MEDINA, Ohio — A decade ago the world was about to be introduced to Medina resident Natoma Canfield. The cancer survivor had just written to then, President Obama, about how she had to drop her health insurance because she could no longer afford the premiums which had just jumped 40% after jumping 25% the year before.
The fear she shared with the president was of getting sick and losing her family home. The president not only saw her letter, but he interrupted a meeting of insurance executives at the White House and read Natoma's letter to them, a move that generated national attention and thrust Natoma Canfield into the national spotlight.
"My brain is pretty well fried today. I'm just so overwhelmed," Canfield told News 5 that night in March 2010.
It would generate so much attention over the next week that the White House would decide to take their push for the Affordable Care Act to Northeast Ohio, but when administration officials tried to reach Natoma to have her join the president, they weren't able to reach her, nobody knew where she was. It would turn out she was in the hospital when the president would tell the crowd he came to town.
"Doctors performed a battery of tests and on Saturday Natoma was diagnosed with leukemia," President Obama said.
Canfield quickly became the face of Obamacare with her story of a rallying cry for the passing of the landmark legislation.
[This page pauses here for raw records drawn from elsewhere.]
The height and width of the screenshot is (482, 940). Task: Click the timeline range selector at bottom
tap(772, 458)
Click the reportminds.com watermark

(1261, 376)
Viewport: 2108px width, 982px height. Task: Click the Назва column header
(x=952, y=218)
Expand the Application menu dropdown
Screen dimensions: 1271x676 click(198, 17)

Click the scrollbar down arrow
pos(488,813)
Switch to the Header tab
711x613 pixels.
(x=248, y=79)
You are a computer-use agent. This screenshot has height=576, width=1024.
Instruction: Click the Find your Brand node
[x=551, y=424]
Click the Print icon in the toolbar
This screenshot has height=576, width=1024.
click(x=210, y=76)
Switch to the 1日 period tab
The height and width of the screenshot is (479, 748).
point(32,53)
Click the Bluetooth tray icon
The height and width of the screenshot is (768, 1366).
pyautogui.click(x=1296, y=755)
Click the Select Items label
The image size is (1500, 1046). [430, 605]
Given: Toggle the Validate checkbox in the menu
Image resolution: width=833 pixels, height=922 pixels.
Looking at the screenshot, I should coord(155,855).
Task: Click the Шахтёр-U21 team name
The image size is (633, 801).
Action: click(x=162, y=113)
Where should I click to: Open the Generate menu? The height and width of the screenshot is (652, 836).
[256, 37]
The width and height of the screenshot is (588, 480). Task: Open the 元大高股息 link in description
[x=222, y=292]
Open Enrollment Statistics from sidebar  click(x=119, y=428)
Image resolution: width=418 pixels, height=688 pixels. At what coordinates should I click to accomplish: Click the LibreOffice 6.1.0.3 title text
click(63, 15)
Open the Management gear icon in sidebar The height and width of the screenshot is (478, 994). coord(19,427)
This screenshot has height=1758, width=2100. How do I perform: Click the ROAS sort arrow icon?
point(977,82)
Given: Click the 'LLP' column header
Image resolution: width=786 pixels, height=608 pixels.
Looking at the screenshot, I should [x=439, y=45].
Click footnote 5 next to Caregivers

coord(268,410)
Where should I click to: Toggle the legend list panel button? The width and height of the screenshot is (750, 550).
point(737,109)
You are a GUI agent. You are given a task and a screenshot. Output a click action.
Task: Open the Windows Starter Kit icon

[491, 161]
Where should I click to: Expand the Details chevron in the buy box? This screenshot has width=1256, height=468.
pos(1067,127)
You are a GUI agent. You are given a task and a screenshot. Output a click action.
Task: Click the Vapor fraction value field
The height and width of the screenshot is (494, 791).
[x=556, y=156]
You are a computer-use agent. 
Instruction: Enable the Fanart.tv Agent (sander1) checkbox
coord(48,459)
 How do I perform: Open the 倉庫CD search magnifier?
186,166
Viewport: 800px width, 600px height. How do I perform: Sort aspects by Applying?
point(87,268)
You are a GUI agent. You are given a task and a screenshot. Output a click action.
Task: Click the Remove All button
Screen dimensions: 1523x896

Looking back ten years later, Canfield said a lot of it is a blur.
"Everything happened so fast," she recalled. "If you were going to write this in a novel, no one would ever believe it because there were so many twists and turns and every time the phone rang something changed, whether it was my health or the president or the hospital calling it was an amazing blur."
When the Affordable Care Act passed and was signed into law, Canfield was in the Cleveland Clinic unable to attend, her sister Connie standing in her place behind the president as he signed the legislation. When the Supreme Court upheld the law in 2012, President Obama told the nation of the role Natoma played.
"I carried Natoma’s story with me every day of the fight to pass this law. It reminded me of all the Americans, all across the country, who have had to worry not only about getting sick, but about the cost of getting well," Obama said.
Since then, the ACA would survive a challenge in the Congress and faces yet another possible date with the U.S. Supreme Court that could come as early as this spring.
"The whole thing concerns me yes cause the whole thing was not perfect from the beginning but it had a lot of promise and a lot of it has been torn at," Canfield told News 5. "I still have parents come up to me and say wow my son, my daughter, they're going to college and they had a pre-existing condition we never thought that they could be covered this long. Even though I didn't do it myself it's nice to hear that.
Canfield would eventually travel to Washington at the president's invitation to see the letter she wrote framed and hanging on the wall of the Oval Office and she still keeps in touch with the man she sent it to a decade ago.
"I had gotten in contact reminding him that it was our ten year anniversary and I hadn't forgotten and of course he said he had not either and he called to see how I was and was sorry I had just been through a round of more hospital stays," Canfield said of the former president. "Just a caring person."
Another thing Mr. Obama shared with Natoma was the fact that her letter that once hung in the Oval Office, still hangs today in his private office.